Collaboration et partenariat multi-acteur sont aujourd’hui devenus des termes galvaudés, nouvelles expressions à la mode, des entreprises, des institutions publiques mais également adoptées par l’écosystème associatif, et présentées comme LA réponse aux exigences d’un monde de plus en plus complexe et aux défis d’un développement véritablement durable et universel.

 

« L’union fait la force ». Plus qu’un proverbe, c’est une réalité qui fait pleinement sens aujourd’hui. Dans un monde en constante évolution, il est essentiel de favoriser une mobilisation convergente de toutes les parties prenantes et une véritable fertilisation croisée entre les différentes catégories d’acteurs. Il s’agit de contribuer, à nos échelles respectives et de façon collective, à la mise en œuvre des Objectifs de développement durable, réfléchir et à agir ensemble pour répondre à l’injonction apparemment contradictoire que représente l’exigence d’un monde sans pauvreté, au Sud en particulier, et celle d’un monde sans carbone.
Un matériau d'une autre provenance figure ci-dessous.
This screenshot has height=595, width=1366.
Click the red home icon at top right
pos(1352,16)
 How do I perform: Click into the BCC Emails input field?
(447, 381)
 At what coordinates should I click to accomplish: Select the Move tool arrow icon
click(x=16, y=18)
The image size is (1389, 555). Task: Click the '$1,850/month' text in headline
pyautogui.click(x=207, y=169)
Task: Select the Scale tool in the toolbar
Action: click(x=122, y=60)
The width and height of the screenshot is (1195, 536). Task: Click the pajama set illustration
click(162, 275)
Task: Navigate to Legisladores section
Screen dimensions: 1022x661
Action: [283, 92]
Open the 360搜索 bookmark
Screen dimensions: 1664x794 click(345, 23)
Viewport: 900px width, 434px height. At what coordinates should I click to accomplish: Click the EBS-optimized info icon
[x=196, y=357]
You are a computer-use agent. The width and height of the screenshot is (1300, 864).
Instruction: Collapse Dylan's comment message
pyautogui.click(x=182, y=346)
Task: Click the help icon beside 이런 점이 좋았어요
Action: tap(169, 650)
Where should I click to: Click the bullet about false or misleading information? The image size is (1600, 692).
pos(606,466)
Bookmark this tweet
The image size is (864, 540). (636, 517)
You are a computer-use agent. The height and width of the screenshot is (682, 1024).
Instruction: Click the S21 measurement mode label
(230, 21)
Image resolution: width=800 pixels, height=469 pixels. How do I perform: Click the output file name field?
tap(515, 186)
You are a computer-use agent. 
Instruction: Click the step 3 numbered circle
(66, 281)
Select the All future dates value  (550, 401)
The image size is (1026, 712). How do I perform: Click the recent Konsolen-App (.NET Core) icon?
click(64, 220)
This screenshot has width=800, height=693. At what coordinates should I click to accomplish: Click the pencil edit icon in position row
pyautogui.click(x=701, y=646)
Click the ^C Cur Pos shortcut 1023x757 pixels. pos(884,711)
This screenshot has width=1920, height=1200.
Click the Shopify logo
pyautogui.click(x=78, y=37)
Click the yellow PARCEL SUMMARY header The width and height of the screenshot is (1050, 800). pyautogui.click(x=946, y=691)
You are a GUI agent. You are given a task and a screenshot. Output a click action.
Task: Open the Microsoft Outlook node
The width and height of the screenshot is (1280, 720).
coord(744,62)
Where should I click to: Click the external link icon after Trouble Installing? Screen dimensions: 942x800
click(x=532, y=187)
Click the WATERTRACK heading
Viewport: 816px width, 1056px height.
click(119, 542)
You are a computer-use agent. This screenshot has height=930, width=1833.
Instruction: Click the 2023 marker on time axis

Croissance démographique, urbanisation exponentielle, réchauffement climatique, guerres et conflits, terrorisme, augmentation des inégalités à l’échelle du globe… C’est dans ce contexte et face à ces défis que les partenariats multi-acteurs ont pris de l’ampleur ces dix dernières années. Et cela n’est pas surprenant : les solutions sectorielles simples proposées face à ces défis ont clairement échoué. En effet, l’action en silo a pour corollaires la duplication des efforts, la perte d’efficacité et de productivité, voire les luttes de pouvoir dans certains cas.

 

« Seul, on va vite, ensemble on va loin ». L’approche collaborative et intégrée de la résolution de problèmes semble être une alternative prometteuse : aucun d’entre nous ne peut répondre, seul, aux défis auxquels nos générations et notre planète sont confrontés. Plus les problèmes collectifs sont mis en exergue et reconnus comme tels, plus des approches novatrices pourront être développées pour trouver des solutions communes.

 

« Plus facile à dire qu’à faire ». Retour à la réalité. Force est de constater qu’un nombre croissant d’ONG et d’entreprises sont tentées par l’aventure du partenariat multi-acteur. Néanmoins ce mode de fonctionnement demeure relativement nouveau pour des organisations qui expriment encore des incertitudes et risques dans la mise en œuvre. Rassembler des individus de cultures organisationnelles différentes et nourrir ensuite un effort de collaboration entre eux est un défi en soi qui demande du temps. Dépasser les objectifs individualistes / organisationnels pour passer à l’action collective est chronophage, demande de nombreux allers-retours sur les sujets de stratégie et d’innovation, et nécessite de considérer et intégrer de de nouvelles méthodes de travail.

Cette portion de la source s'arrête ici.